Justice Overcoming Borders, Beloit’s chapter of the NAACP and Beloit College’s Spiritual Life Program will present the replica to the public Oct. 27-30

By Frank Schultz
The Janesville Gazette

BELOIT—Activists working to end solitary confinement in prisons will present a mockup of a solitary confinement cell and Beloit College next week.

Justice Overcoming Borders, Beloit’s chapter of the NAACP and Beloit College’s Spiritual Life Program will present the replica to the public Oct. 27-30.

“Most people in our society have no idea what solitary confinement is actually like. The biggest problem with the way mass incarceration happens is that the brutality and injustice of the system are hidden from everyone who is targeted by it,” said Bill Conover, director of spiritual life at the college, in a news release.
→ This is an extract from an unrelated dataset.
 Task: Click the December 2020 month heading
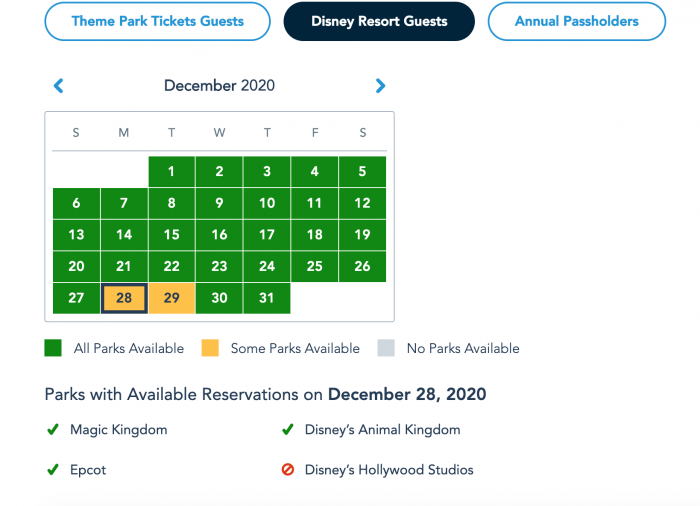click(219, 85)
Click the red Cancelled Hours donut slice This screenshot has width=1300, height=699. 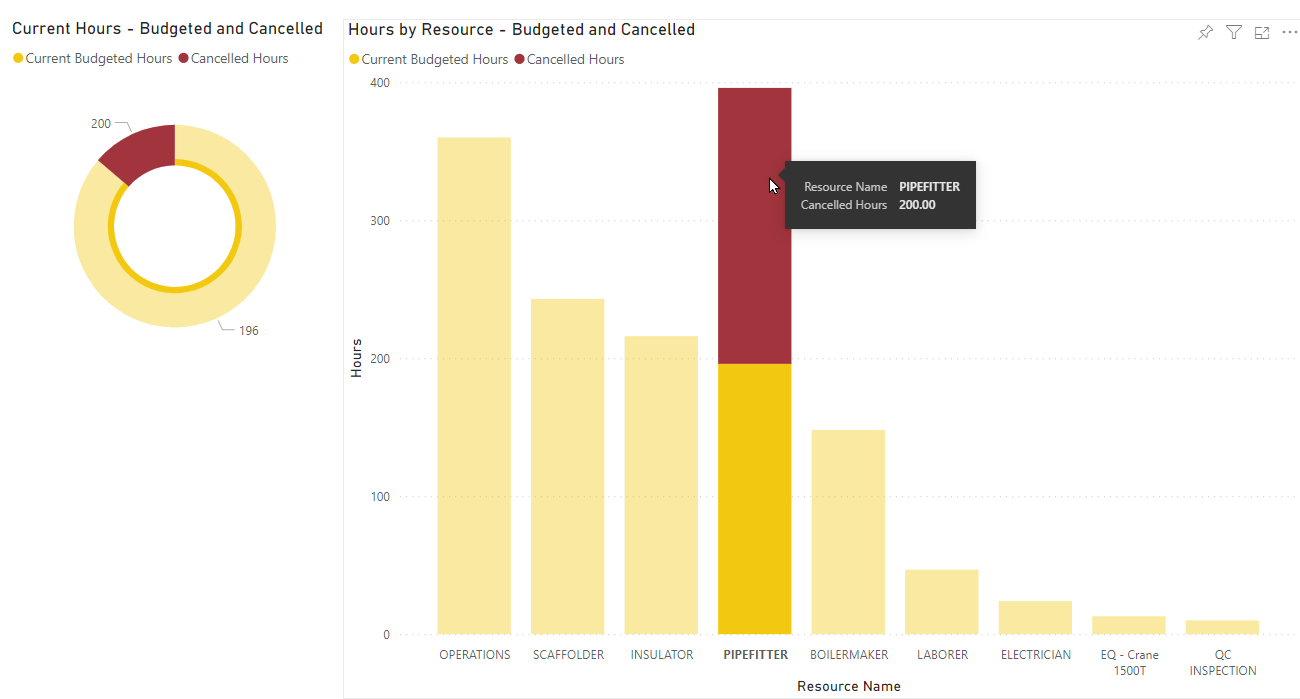(140, 152)
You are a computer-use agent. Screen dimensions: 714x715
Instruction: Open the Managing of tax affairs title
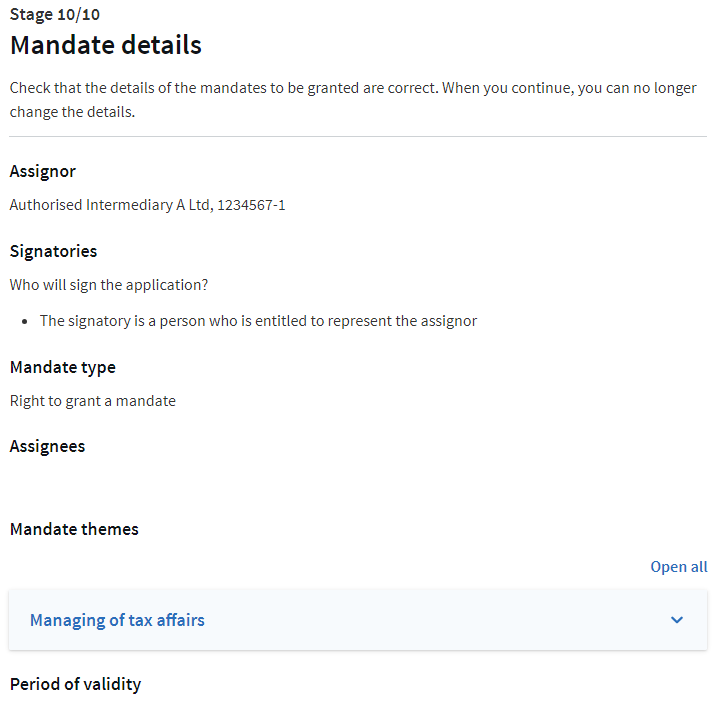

A state Department of Corrections spokeswoman issued a statement but declined to answer questions from The Gazette, such as how long prisoners can be held in solitary and whether some are kept there for years.

A report by Wisconsin Watch said new rules set a maximum initial term of 90 days for the most serious offenses, including aggravated assault on staff or hostage-taking.
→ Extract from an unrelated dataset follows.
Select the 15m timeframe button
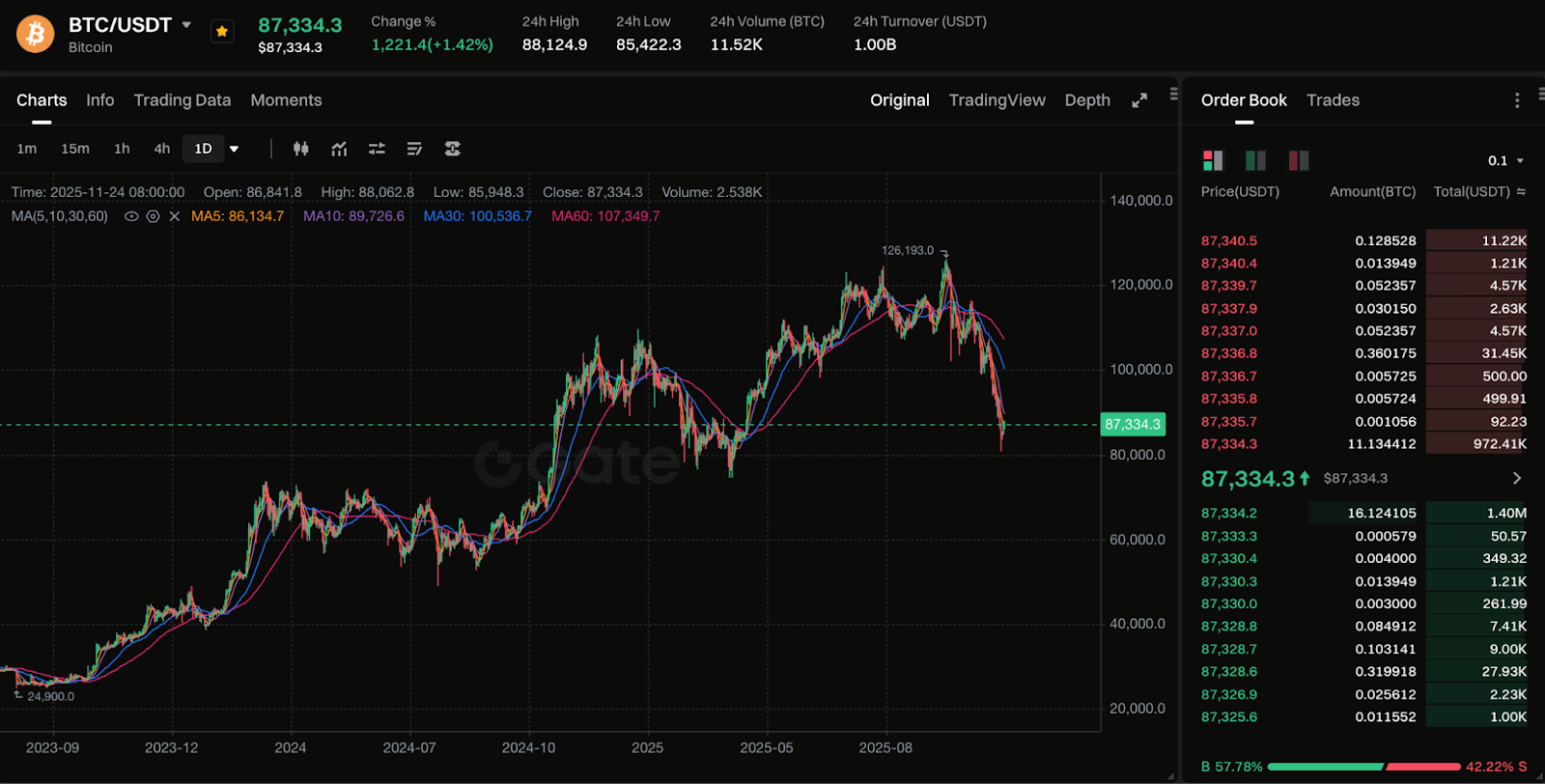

The sentence can be shortened for mitigating factors, such as mental illness, or lengthened for aggravating factors, such as whether an inmate is a serial violator. All sentences of 120 days or more must be reviewed by the DOC secretary, according to Wisconsin Watch.

Advocates say anything more than 15 days in solitary is torture.

Conover said the purpose of the installation is to give individuals the opportunity to experience a solitary confinement cell.

Visitors will be able to listen to a soundtrack with a recording from an actual solitary confinement cellblock.

“This is an opportunity for a person to imagine themselves in that position,” Conover said of the cell. “This is an opportunity to ask questions: When is this used? How long are people left in solitary confinement?”

Dorothy Harrell, president of the Beloit branch of the NAACP, said that the exhibit is the first step toward informing the people of Beloit about the issue.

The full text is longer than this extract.